As TSA agents discussed what they were going to do, the video shows Lucy weeping uncontrollably.
“I don’t want to go Disney World,” she screamed as her parents tried to offer reassurances.
After 30 minutes, the Forck family was rescreened with the pat-down and they were allowed to continue on their trip.
The TSA told Fox News that the actions of their agents in St. Louis was inappropriate. Passengers are permitted to film TSA procedures at the checkpoint as long as it doesn’t interfere with the screening process.
And while the child ultimately did not receive a pat-down, the TSA said the family should never have been told it was going to occur.

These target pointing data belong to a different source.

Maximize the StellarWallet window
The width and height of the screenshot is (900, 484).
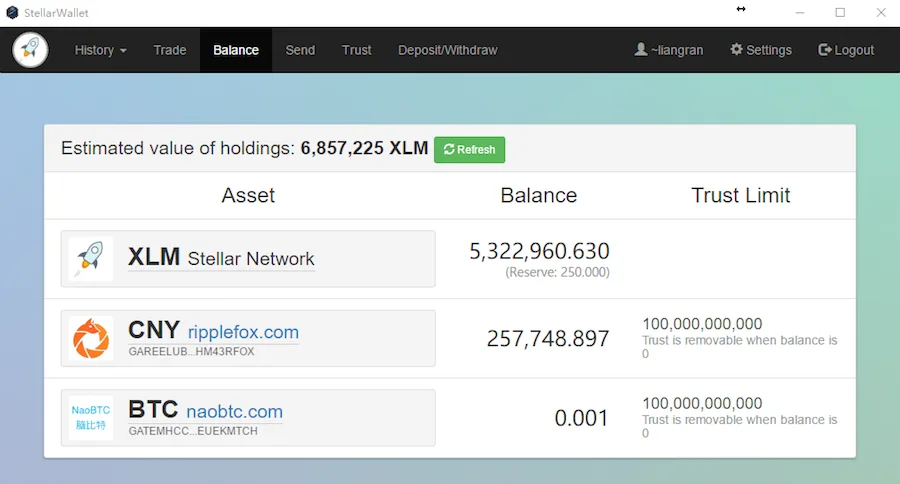coord(840,12)
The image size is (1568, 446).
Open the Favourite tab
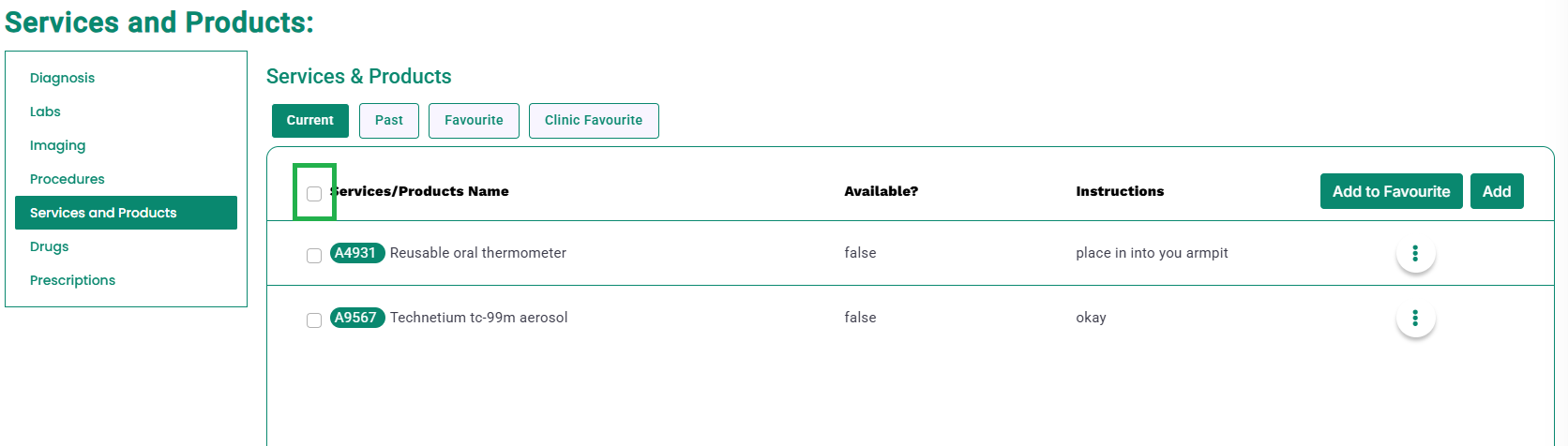pos(474,121)
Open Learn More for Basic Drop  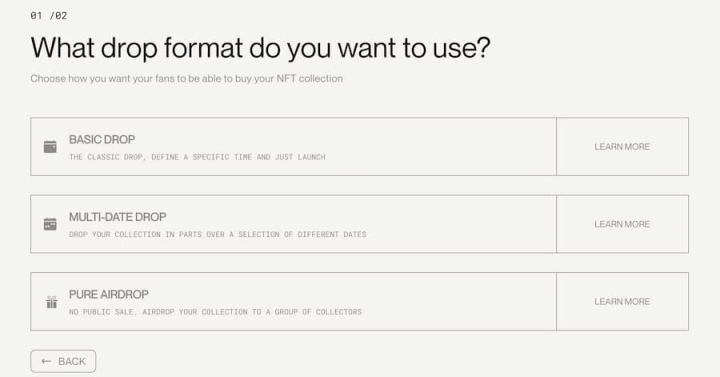point(622,146)
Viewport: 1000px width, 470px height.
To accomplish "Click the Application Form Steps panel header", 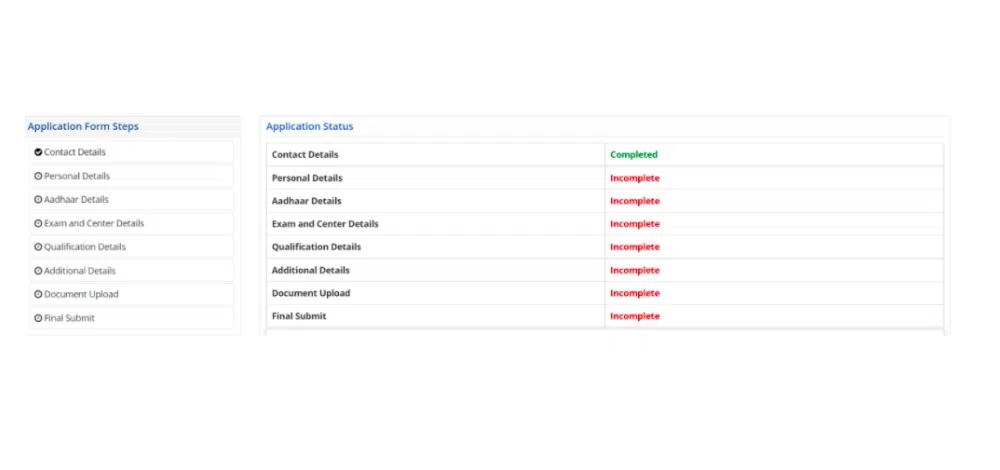I will (83, 127).
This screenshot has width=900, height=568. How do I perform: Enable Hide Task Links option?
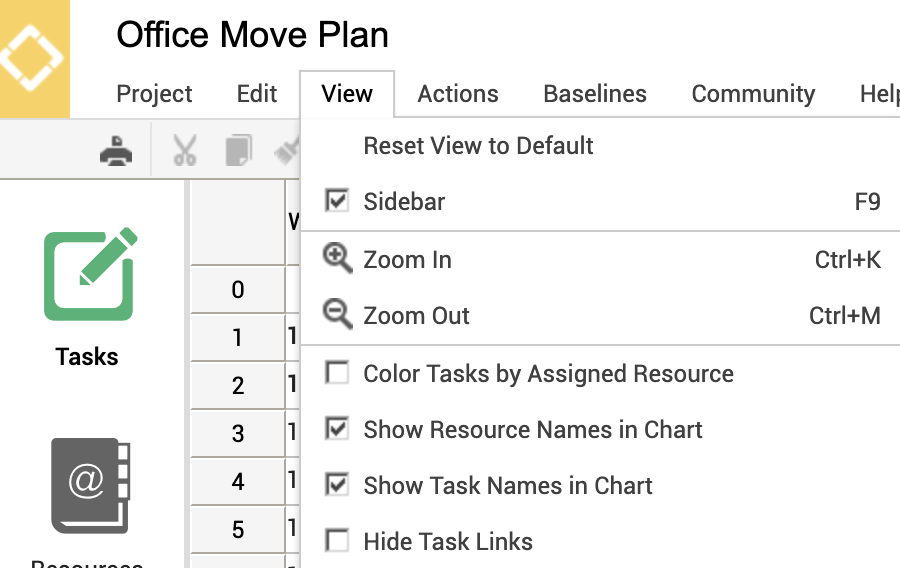338,541
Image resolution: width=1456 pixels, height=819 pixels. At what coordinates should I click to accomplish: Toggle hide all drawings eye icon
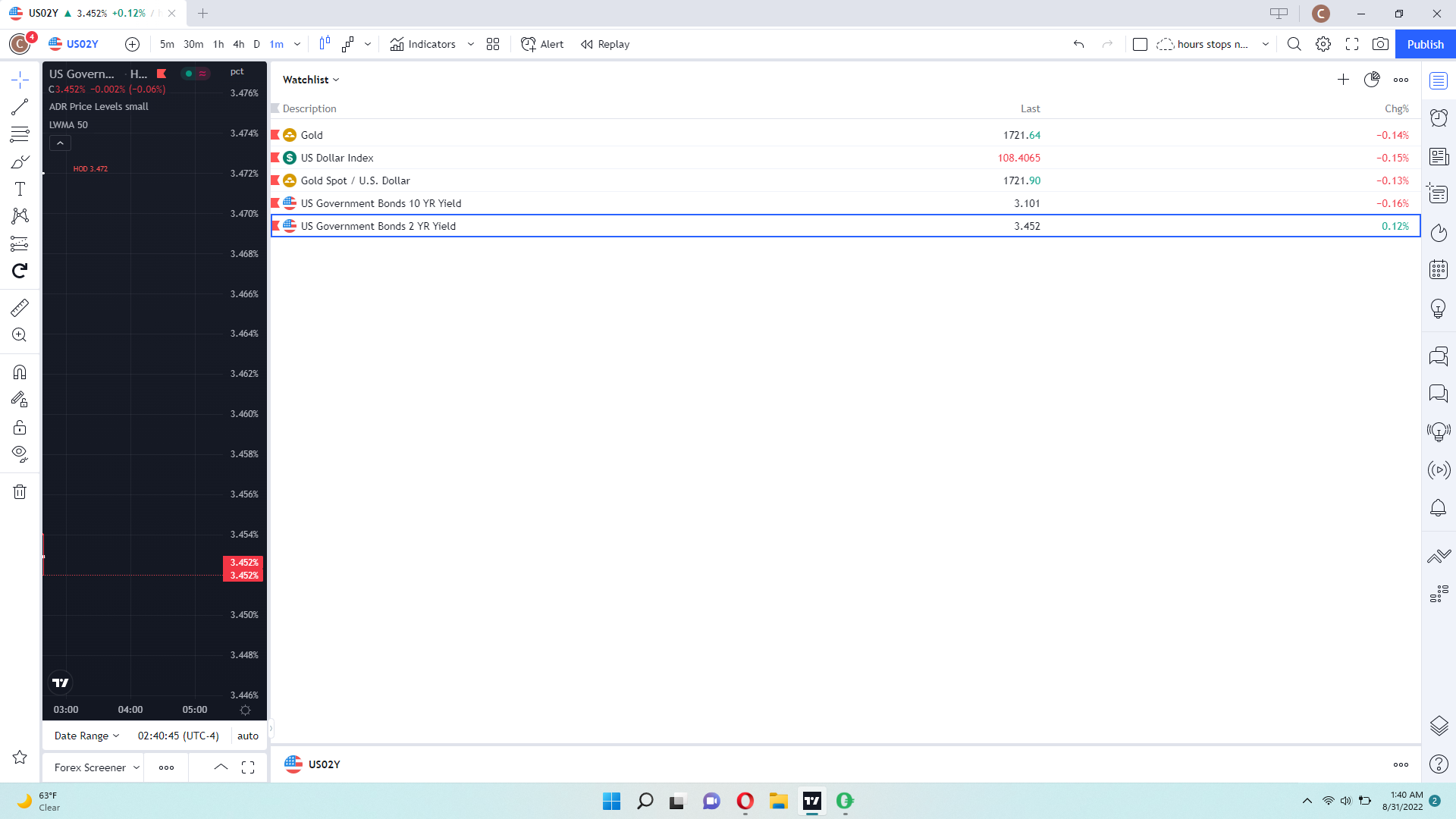(20, 453)
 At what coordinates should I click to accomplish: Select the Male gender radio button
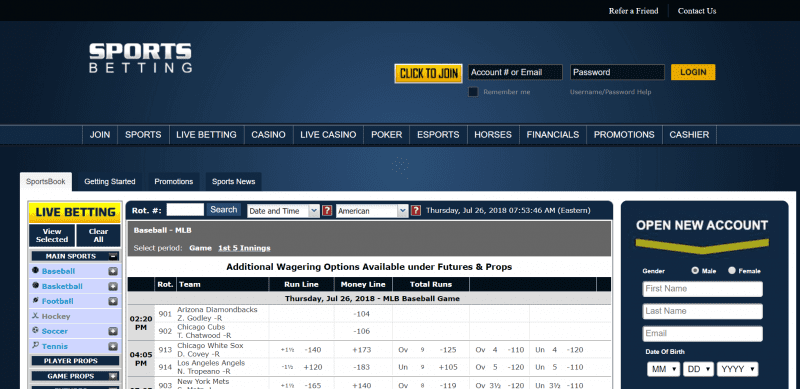(x=695, y=271)
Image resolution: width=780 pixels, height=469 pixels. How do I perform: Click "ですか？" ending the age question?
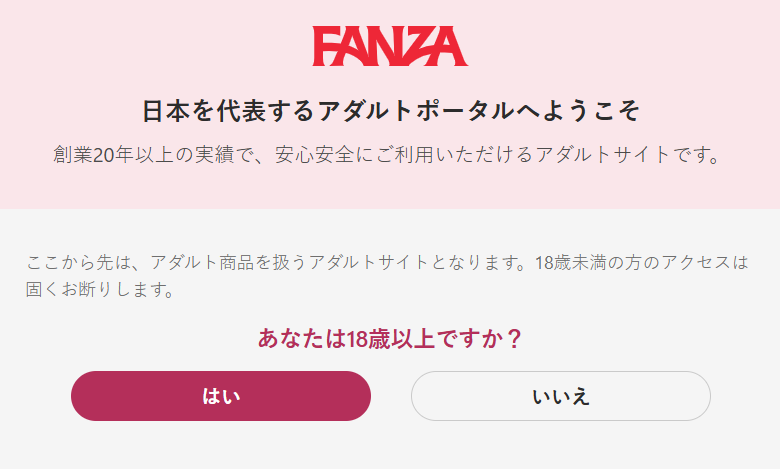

“We are committed to maintaining the security of the traveling public and strive to treat all passengers with dignity and respect,” the TSA spokesperson told Fox News. “While no pat-down was performed, we will address specific concerns with our workforce.”
Forck said he understands that a certain level of security is needed at airports – but he believes what happened in St. Louis was not only inappropriate but may have been illegal.
“We are not unreasonable people,” he said. “But to say you are going to do a bodily search with no probable cause whatsoever – just because she is in a wheelchair – that was offensive.”